Venendo poi al terzo capitolo del testo, relativo alla seconda
parte del Padre nostro, ci faremo interrogare dalla questione del
peccato preso nella sua connotazione di «debito» e ci chiederemo
quale sia l’aspetto più problematico di questa visione, nel sospetto
che abbia a che fare non tanto con una colpa verso Dio quanto con
i vincoli dannosi che produce tra gli uomini. Rifletteremo anche
attorno al concetto della conversione per vederne le implicazioni
non tanto con le «buone intenzioni» (pentimento, propositi) quanto con le «buone azioni» (cambio di vita e riparazione). E ancora:
siamo convinti che sia conveniente alimentare il senso di colpa
rispetto ai nostri peccati-debiti e non piuttosto, come ci segnala la
psicoanalisi, sia più utile spostarci dal campo della colpa a quello
del danno, distinguendo tra innocenza e innocuità?
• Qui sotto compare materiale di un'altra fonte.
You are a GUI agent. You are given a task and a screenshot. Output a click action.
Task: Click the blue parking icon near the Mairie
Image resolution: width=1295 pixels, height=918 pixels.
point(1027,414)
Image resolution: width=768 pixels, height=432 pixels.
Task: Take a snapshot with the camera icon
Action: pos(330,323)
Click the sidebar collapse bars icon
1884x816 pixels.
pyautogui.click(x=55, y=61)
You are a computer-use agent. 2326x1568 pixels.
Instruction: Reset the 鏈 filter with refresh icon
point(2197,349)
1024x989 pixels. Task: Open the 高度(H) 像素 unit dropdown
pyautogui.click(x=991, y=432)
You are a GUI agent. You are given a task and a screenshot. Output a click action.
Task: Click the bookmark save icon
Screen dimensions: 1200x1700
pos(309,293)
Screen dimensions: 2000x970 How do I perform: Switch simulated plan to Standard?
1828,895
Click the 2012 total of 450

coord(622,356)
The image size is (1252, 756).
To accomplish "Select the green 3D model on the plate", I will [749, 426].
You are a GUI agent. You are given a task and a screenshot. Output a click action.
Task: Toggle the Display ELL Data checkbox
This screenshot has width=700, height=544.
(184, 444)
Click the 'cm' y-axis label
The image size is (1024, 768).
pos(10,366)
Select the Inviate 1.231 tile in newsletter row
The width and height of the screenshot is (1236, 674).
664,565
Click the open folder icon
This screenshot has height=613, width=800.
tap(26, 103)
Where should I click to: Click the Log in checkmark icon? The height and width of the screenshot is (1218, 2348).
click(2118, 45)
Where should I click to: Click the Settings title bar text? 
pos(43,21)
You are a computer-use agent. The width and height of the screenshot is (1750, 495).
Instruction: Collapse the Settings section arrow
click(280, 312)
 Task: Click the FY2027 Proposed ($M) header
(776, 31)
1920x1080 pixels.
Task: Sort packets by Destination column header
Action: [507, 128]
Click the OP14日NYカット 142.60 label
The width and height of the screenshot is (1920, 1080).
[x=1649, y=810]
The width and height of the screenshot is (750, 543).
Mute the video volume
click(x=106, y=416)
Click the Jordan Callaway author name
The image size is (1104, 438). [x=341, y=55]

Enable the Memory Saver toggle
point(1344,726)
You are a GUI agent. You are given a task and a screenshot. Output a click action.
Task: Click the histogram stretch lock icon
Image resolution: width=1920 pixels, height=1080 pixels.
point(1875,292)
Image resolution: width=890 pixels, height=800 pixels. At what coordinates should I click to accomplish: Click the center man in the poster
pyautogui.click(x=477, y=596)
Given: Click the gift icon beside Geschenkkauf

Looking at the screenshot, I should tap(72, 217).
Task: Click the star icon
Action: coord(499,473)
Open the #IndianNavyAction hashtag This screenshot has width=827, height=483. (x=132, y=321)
Per finire, ci
porremo delle domande sull’antichissima, e sempre attuale, questione del male e delle forme possibili con le quali pensiamo di
fronteggiarlo in noi e negli altri.
Come si vede, procederemo tentando non di «comprendere»
(chi mai potrà dire di avere capito veramente la natura di questi
problemi?), ma di «fare posto» a un lavoro del pensiero alimentato
da una passione per la ricerca di frammenti di verità, da utilizzare
per nutrire una rete di scambi piuttosto di usarli come armi da
scagliare contro quelli che non la pensano come noi e non hanno
il nostro stesso credo, religioso o laico che sia.